The IDF have discovered that tunnels in Gaza are not only used to smuggle weapons into the Strip. They have been constructed to coordinate and move terrorists between buildings and neighbourhoods.
Hizbollah in south Lebanon have built so many underground passageways that the IDF assess that their length surpasses the distance of the Paris Metro system.


The tunnels have been built under the noses of 12,000 UNIFIL soldiers airlifted into Lebanon, after the last war against Hizbollah, to prevent such provocation.
These tunnels, with reinforced bunkers, have been built to avoid aerial attack and to complicate any ground assault.

According to the IDF one southern Lebanon civilian town of Khiam has twelve arms warehouses and three command posts, all interconnected with underground passageways.
In another, Aita al-Shaab, one southern building houses mentally handicapped children. It is also a Hizbollah forward lookout post.

The IDF are readying to contend with fighting in the confined and dark underground warrens that link command and control centers to outlying defense or attack posts in other civilian buildings.

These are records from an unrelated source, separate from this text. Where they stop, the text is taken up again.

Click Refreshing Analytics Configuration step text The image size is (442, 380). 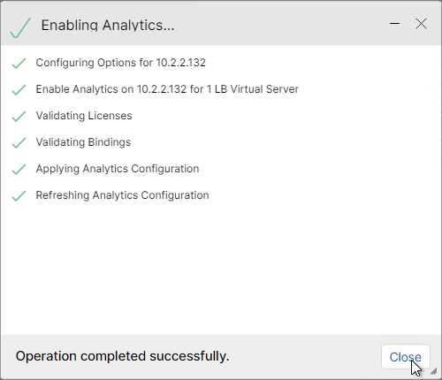tap(122, 195)
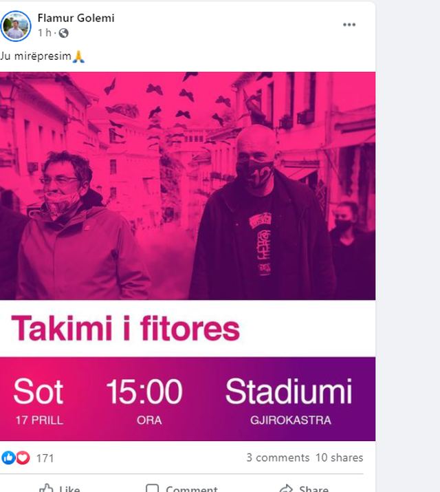
Task: Click the Ju mirëpresim post text
Action: pos(36,56)
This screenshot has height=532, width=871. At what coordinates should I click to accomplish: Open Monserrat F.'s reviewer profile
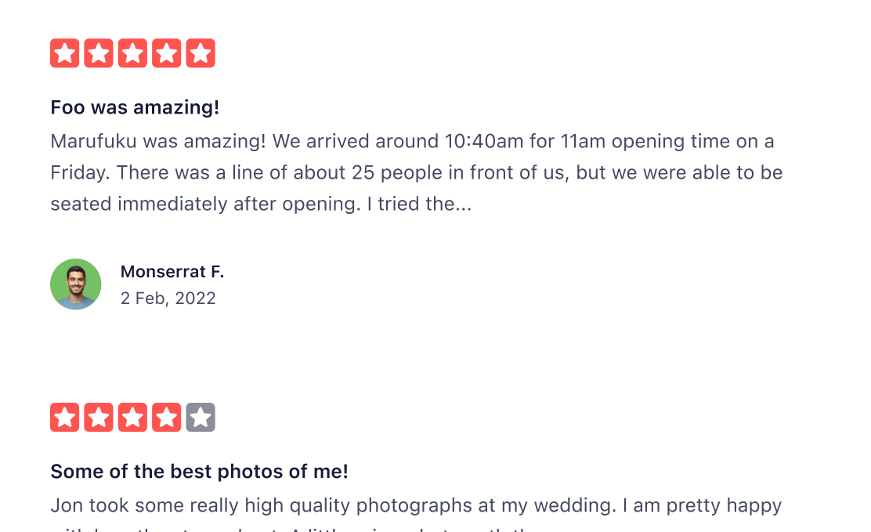(x=172, y=271)
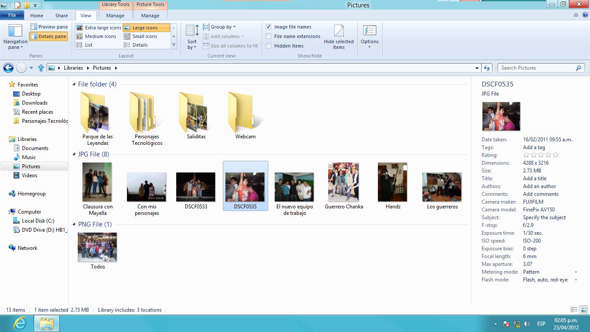Toggle the Preview pane button
This screenshot has width=590, height=332.
tap(49, 27)
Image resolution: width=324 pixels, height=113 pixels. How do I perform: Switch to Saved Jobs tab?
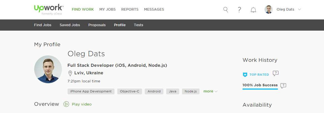tap(70, 25)
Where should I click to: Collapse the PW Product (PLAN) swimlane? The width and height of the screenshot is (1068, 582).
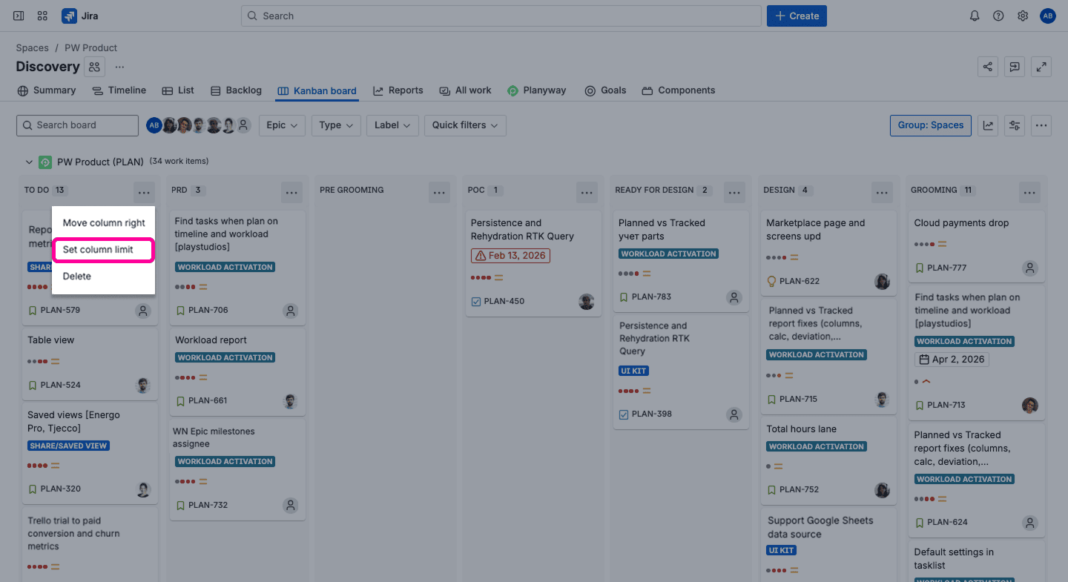tap(29, 162)
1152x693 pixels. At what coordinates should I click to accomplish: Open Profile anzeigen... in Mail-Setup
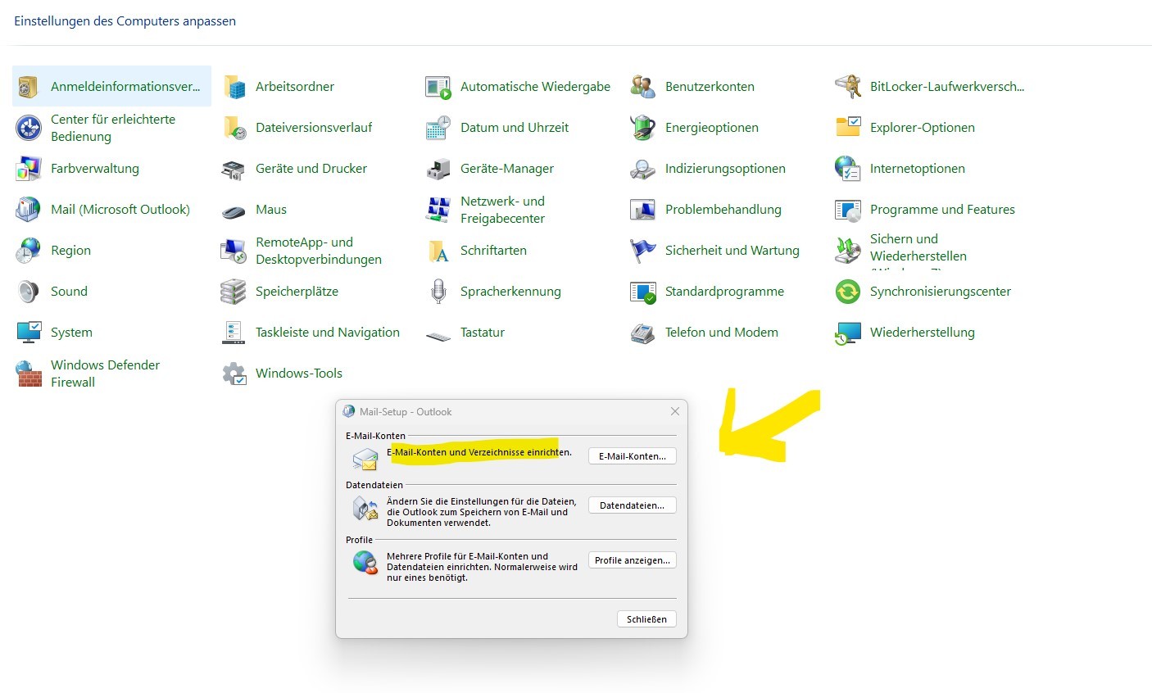click(632, 560)
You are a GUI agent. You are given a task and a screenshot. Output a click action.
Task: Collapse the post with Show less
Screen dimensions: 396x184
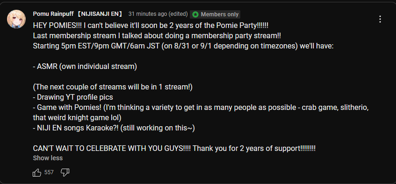coord(48,158)
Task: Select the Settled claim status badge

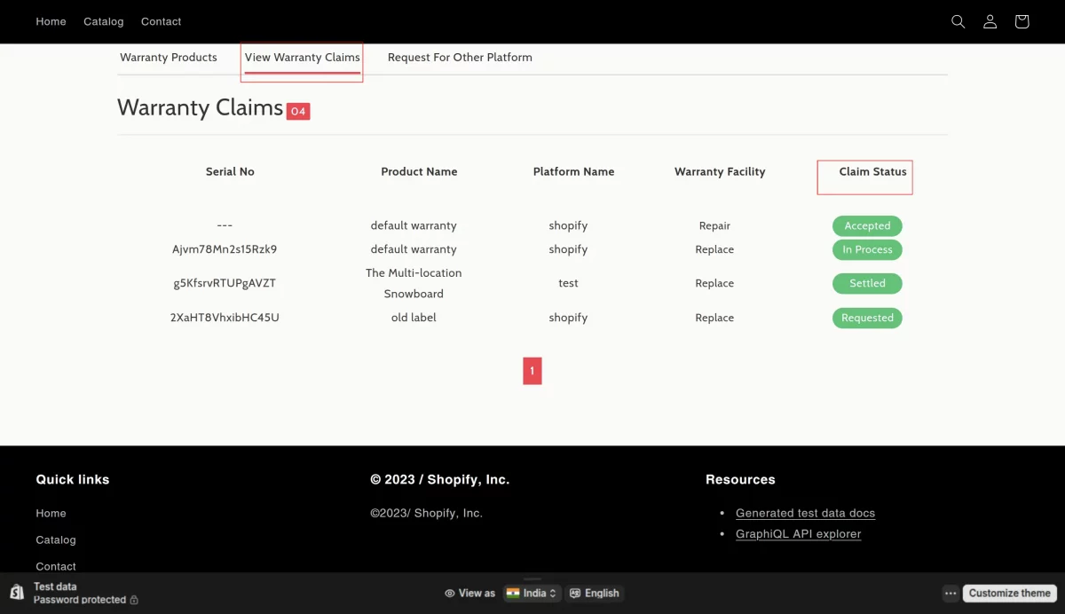Action: pyautogui.click(x=867, y=283)
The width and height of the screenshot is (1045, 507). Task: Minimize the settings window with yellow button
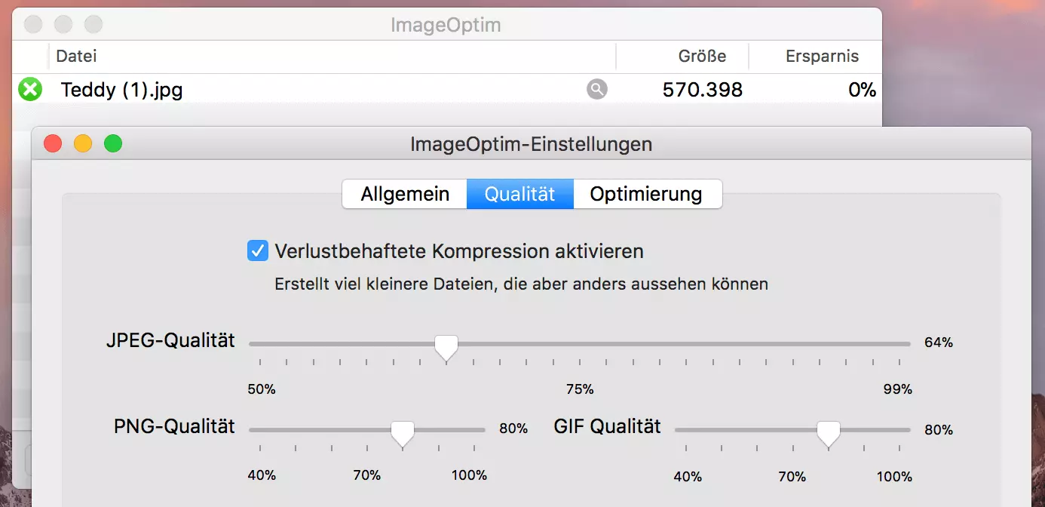[83, 143]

Dangers are numerous. These tunnels will contain explosive materials, will include booby traps and ambush points.
The Israeli soldier, however, has no other option but to prepare himself for the next round of grim fighting against an enemy in Lebanon and in Gaza in a network of underground tunnels.

This may be the future new battleground in Israel's ongoing battle against Islamic terrorism.